Spontaneous anomalous Hall effect arising from an unconventional compensated magnetic phase in a semiconductor
R. D. Gonzalez Betancourt, J. Zub\'a\v{c}, R. J. Gonzalez-Hernandez,, K. Geishendorf, Z. \v{S}ob\'a\v{n}, G. Springholz, K. Olejn\'ik, L., \v{S}mejkal, J. Sinova, T. Jungwirth, S. T. B. Goennenwein, A. Thomas, H., Reichlov\'a, J. \v{Z}elezn\'y, and D. Kriegner

TL;DR
This study reports a spontaneous anomalous Hall effect in a semiconductor MnTe, caused by an unconventional magnetic phase with strong time-reversal symmetry breaking despite zero net magnetization.
Contribution
It reveals a new mechanism for the anomalous Hall effect arising from an unconventional magnetic phase in a semiconductor without net magnetization.
Findings
Spontaneous anomalous Hall signal observed in MnTe without external magnetic field.
The effect is due to an unconventional phase with broken time-reversal symmetry.

-------

TASK 1 —
Rewrite the part of the entries that opens with the line containing "Delete the 20035497801" and closes with the line containing "[x=358, y=226]" as a numbered list, leaving out blank lines.

Extracted data entries —
-------

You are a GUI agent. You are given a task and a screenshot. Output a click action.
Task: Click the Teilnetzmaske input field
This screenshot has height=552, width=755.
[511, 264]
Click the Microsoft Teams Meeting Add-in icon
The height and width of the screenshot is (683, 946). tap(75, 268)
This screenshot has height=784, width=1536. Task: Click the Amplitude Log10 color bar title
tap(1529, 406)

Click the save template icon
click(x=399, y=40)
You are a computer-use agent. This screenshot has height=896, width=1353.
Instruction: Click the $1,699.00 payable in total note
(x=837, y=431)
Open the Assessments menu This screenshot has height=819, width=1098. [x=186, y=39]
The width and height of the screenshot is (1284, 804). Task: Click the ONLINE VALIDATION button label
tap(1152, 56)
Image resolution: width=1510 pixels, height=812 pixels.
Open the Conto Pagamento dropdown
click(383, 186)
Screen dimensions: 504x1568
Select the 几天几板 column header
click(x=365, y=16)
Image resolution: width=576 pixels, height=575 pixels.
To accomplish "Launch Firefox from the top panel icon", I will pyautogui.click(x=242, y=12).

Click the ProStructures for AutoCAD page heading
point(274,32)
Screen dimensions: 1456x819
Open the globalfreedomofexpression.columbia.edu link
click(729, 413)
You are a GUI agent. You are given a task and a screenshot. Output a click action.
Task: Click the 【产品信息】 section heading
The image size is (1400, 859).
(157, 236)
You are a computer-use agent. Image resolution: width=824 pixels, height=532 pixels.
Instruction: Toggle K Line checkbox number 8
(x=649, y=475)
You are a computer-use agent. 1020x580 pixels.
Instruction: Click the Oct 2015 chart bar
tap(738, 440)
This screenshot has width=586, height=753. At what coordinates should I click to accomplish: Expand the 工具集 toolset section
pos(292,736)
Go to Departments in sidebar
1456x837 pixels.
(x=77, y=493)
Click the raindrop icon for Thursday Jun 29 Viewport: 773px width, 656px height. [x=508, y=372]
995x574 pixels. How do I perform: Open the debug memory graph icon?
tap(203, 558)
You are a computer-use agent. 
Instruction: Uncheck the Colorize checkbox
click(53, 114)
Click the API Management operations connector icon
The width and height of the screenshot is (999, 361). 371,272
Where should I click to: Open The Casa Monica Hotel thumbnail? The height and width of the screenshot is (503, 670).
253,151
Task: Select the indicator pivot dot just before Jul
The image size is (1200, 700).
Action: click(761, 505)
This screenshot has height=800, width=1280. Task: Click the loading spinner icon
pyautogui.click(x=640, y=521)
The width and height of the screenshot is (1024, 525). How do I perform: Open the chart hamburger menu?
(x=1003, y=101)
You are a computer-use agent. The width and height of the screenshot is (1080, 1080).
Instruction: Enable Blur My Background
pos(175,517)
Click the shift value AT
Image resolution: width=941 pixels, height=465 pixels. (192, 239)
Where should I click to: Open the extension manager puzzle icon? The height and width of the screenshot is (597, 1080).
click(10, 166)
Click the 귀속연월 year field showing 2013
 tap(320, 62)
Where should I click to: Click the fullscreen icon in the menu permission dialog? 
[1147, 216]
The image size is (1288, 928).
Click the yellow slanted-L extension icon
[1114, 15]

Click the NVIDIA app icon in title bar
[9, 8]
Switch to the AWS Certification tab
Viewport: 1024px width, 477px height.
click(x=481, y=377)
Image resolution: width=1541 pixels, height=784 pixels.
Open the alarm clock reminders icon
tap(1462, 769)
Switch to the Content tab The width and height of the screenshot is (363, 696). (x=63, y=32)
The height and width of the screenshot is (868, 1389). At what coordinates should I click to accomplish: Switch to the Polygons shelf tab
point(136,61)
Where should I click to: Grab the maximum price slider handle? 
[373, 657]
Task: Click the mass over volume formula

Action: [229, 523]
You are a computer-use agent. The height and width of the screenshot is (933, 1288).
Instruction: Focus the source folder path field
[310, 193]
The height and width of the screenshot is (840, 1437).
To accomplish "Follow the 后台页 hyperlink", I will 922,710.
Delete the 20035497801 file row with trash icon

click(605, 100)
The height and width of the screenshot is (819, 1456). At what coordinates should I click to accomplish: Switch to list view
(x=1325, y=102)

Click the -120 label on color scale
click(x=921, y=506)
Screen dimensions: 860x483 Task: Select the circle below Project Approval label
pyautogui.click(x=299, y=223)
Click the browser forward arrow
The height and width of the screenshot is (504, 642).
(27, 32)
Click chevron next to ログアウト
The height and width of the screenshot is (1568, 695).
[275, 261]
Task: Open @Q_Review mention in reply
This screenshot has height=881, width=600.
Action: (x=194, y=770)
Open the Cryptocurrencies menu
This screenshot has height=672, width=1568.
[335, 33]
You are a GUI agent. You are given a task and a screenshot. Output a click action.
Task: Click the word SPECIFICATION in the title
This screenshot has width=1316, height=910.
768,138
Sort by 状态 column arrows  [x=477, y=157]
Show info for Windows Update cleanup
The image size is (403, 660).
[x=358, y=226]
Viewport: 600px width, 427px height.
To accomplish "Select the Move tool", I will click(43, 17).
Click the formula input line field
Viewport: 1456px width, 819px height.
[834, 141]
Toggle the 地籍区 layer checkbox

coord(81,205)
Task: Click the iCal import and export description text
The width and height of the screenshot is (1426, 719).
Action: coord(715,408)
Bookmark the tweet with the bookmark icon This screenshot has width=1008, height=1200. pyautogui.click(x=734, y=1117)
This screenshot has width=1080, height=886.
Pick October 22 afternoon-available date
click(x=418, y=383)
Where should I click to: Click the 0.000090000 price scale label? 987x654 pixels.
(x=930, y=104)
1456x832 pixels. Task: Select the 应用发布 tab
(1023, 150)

-------

TASK 2 —
Answer these questions about the MnTe summary:
(a) In which semiconductor is the spontaneous anomalous Hall effect reported?
(b) What net magnetization does the unconventional magnetic phase have?
(c) Under what condition regarding an external magnetic field was the signal observed?

RESPONSE 1 —
1. Delete the 20035497801 file row with trash icon
2. click(605, 100)
3. The height and width of the screenshot is (819, 1456). At what coordinates should I click to accomplish: Switch to list view
4. (x=1325, y=102)
5. Click the -120 label on color scale
6. click(x=921, y=506)
7. Screen dimensions: 860x483 Task: Select the circle below Project Approval label
8. pyautogui.click(x=299, y=223)
9. Click the browser forward arrow
10. The height and width of the screenshot is (504, 642).
11. (27, 32)
12. Click chevron next to ログアウト
13. The height and width of the screenshot is (1568, 695).
14. [275, 261]
15. Task: Open @Q_Review mention in reply
16. This screenshot has height=881, width=600.
17. Action: (x=194, y=770)
18. Open the Cryptocurrencies menu
19. This screenshot has height=672, width=1568.
20. [335, 33]
21. You are a GUI agent. You are given a task and a screenshot. Output a click action.
22. Task: Click the word SPECIFICATION in the title
23. This screenshot has width=1316, height=910.
24. 768,138
25. Sort by 状态 column arrows  [x=477, y=157]
26. Show info for Windows Update cleanup
27. The image size is (403, 660).
28. [x=358, y=226]

RESPONSE 2 —
(a) MnTe
(b) Zero net magnetization
(c) Without an external magnetic field